US shuts down Silicon Valley banks in biggest collapse since 2008
California-based Silicon Valley Bank (SVB), the 16th largest bank in the United States, was closed on 9 March by the California Department of Financial Protection and Innovation.
An overview of the news
It is the biggest banking failure since the 2008 financial crisis.
It is considered the biggest financial crisis since the collapse of Washington Mutual and Lehman Brothers during the 2008 recession.
The regulator appointed the Federal Deposit Insurance Corp. as the receiver.
As of December 31, 2022, the Silicon Valley Bank had approximately $209.0 billion in total assets and about $175.4 billion in total deposits.
The FDIC created a new bank, the National Bank of Santa Clara, to hold the failed bank's deposits and other assets. The new entity began operating.
Why did SVB have to be shut down?
SVB announced the sale of securities worth $21 billion from its portfolio.
The company said that to strengthen its financial position, shares worth $ 2.25 billion are being sold.
The widespread slowdown in the startup industry led to high deposit withdrawals in the bank, resulting in the move.
The increase in interest rates by the Federal Deposit Insurance Corp also messed up SVB Bank's math.
Experts believe that the biggest reason for the closure of SVB was the simultaneous withdrawal of money from the bank by its investors.
About Silicon Valley banks
It was established in 1983, it was the 16th largest bank in America.

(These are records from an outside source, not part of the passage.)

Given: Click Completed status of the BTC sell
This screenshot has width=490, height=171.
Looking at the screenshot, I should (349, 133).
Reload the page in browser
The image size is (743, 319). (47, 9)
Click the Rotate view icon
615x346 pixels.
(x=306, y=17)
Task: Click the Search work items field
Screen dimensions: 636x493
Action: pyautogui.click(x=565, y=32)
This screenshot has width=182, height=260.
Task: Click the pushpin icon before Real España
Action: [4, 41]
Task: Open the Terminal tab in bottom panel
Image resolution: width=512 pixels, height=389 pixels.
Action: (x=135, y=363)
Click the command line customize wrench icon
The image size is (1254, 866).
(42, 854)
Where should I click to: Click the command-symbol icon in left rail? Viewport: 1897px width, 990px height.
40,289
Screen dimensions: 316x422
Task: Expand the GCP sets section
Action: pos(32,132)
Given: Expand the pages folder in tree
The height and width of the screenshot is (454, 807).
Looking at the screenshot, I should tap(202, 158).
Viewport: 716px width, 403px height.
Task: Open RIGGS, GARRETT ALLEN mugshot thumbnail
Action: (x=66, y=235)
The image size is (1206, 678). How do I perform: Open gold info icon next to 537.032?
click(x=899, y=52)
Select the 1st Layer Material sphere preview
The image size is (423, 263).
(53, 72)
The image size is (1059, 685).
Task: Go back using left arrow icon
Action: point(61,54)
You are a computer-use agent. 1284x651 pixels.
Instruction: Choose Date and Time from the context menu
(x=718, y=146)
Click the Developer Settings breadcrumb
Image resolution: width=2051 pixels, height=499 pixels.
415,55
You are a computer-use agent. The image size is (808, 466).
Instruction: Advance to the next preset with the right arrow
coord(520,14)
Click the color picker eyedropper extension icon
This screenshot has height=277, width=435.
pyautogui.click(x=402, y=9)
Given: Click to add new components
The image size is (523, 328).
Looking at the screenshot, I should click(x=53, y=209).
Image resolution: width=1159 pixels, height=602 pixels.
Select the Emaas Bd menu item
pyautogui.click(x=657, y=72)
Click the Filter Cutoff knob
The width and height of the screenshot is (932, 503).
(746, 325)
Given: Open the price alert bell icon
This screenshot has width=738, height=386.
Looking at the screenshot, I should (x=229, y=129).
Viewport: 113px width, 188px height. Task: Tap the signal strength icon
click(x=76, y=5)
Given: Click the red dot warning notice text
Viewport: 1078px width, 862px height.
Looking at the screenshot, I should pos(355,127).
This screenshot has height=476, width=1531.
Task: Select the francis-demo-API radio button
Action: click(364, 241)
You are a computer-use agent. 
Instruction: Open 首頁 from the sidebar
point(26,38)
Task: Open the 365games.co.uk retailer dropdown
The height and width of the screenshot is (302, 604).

It primarily invested in Silicon Valley based startups and provided banking related services.
It provided a range of services toventure capital and private equity firms, as well as private banking services to high net-worth individuals.
The firm had a deal with half of all venture-backed startups in the US in 2022.
As of December 31, 2022, the bank had close to $212 billion in assets with clients such as Shopify, Pinterest, VC firm Andreessen Horowitz, Crowdstrike and Teladoc Health.